### Task prompt
Rewrite the rows below with every instance of "Where should I click to" changed to "Where do I click to", leaving everything else the same.

### Given entries
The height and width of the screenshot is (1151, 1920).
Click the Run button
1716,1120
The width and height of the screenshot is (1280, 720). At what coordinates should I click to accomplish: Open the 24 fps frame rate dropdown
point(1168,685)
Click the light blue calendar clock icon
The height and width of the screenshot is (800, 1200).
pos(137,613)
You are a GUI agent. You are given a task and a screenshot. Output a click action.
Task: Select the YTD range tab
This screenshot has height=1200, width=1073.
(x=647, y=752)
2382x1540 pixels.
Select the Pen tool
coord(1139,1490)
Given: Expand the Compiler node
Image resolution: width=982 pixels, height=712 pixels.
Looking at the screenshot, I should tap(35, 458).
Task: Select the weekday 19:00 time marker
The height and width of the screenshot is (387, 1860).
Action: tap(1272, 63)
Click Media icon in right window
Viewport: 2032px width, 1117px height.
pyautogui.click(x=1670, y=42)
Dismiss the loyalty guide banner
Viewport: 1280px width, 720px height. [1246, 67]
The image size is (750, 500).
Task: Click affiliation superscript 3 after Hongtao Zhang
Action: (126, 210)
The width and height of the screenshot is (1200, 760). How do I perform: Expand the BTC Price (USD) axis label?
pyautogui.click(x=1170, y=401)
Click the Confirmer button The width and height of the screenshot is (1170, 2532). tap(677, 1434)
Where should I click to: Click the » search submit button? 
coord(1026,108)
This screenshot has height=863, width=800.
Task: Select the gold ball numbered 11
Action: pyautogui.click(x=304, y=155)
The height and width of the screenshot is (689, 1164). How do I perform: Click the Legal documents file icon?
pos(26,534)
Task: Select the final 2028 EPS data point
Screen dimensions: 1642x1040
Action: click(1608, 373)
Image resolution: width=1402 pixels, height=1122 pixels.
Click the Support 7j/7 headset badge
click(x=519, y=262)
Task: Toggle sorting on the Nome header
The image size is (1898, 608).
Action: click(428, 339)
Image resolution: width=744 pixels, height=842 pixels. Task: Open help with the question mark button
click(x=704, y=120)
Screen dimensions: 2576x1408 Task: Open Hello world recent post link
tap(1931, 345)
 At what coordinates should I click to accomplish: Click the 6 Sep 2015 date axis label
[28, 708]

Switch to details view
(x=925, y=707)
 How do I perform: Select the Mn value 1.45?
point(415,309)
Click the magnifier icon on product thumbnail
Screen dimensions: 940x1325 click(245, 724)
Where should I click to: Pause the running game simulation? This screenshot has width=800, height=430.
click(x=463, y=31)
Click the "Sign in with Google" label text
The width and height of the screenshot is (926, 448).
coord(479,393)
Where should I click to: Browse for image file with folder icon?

### Answer below
The height and width of the screenshot is (1151, 1920).
Click the Run button
1716,1120
The width and height of the screenshot is (1280, 720). At what coordinates should I click to accomplish: Open the 24 fps frame rate dropdown
point(1168,685)
Click the light blue calendar clock icon
The height and width of the screenshot is (800, 1200).
pos(137,613)
You are a GUI agent. You are given a task and a screenshot. Output a click action.
Task: Select the YTD range tab
This screenshot has height=1200, width=1073.
(x=647, y=752)
2382x1540 pixels.
Select the Pen tool
coord(1139,1490)
Given: Expand the Compiler node
Image resolution: width=982 pixels, height=712 pixels.
Looking at the screenshot, I should tap(35, 458).
Task: Select the weekday 19:00 time marker
The height and width of the screenshot is (387, 1860).
Action: tap(1272, 63)
Click Media icon in right window
Viewport: 2032px width, 1117px height.
pyautogui.click(x=1670, y=42)
Dismiss the loyalty guide banner
Viewport: 1280px width, 720px height. [1246, 67]
The image size is (750, 500).
Task: Click affiliation superscript 3 after Hongtao Zhang
Action: (126, 210)
The width and height of the screenshot is (1200, 760). How do I perform: Expand the BTC Price (USD) axis label?
pyautogui.click(x=1170, y=401)
Click the Confirmer button The width and height of the screenshot is (1170, 2532). tap(677, 1434)
Where do I click to: Click the » search submit button? 
coord(1026,108)
This screenshot has height=863, width=800.
Task: Select the gold ball numbered 11
Action: pyautogui.click(x=304, y=155)
The height and width of the screenshot is (689, 1164). How do I perform: Click the Legal documents file icon?
pos(26,534)
Task: Select the final 2028 EPS data point
Screen dimensions: 1642x1040
Action: click(1608, 373)
Image resolution: width=1402 pixels, height=1122 pixels.
Click the Support 7j/7 headset badge
click(x=519, y=262)
Task: Toggle sorting on the Nome header
The image size is (1898, 608).
Action: click(428, 339)
Image resolution: width=744 pixels, height=842 pixels. Task: Open help with the question mark button
click(x=704, y=120)
Screen dimensions: 2576x1408 Task: Open Hello world recent post link
tap(1931, 345)
 At what coordinates should I click to accomplish: Click the 6 Sep 2015 date axis label
[28, 708]

Switch to details view
(x=925, y=707)
 How do I perform: Select the Mn value 1.45?
point(415,309)
Click the magnifier icon on product thumbnail
Screen dimensions: 940x1325 click(245, 724)
Where do I click to: Pause the running game simulation? This screenshot has width=800, height=430.
click(x=463, y=31)
Click the "Sign in with Google" label text
The width and height of the screenshot is (926, 448).
coord(479,393)
Where do I click to: Browse for image file with folder icon?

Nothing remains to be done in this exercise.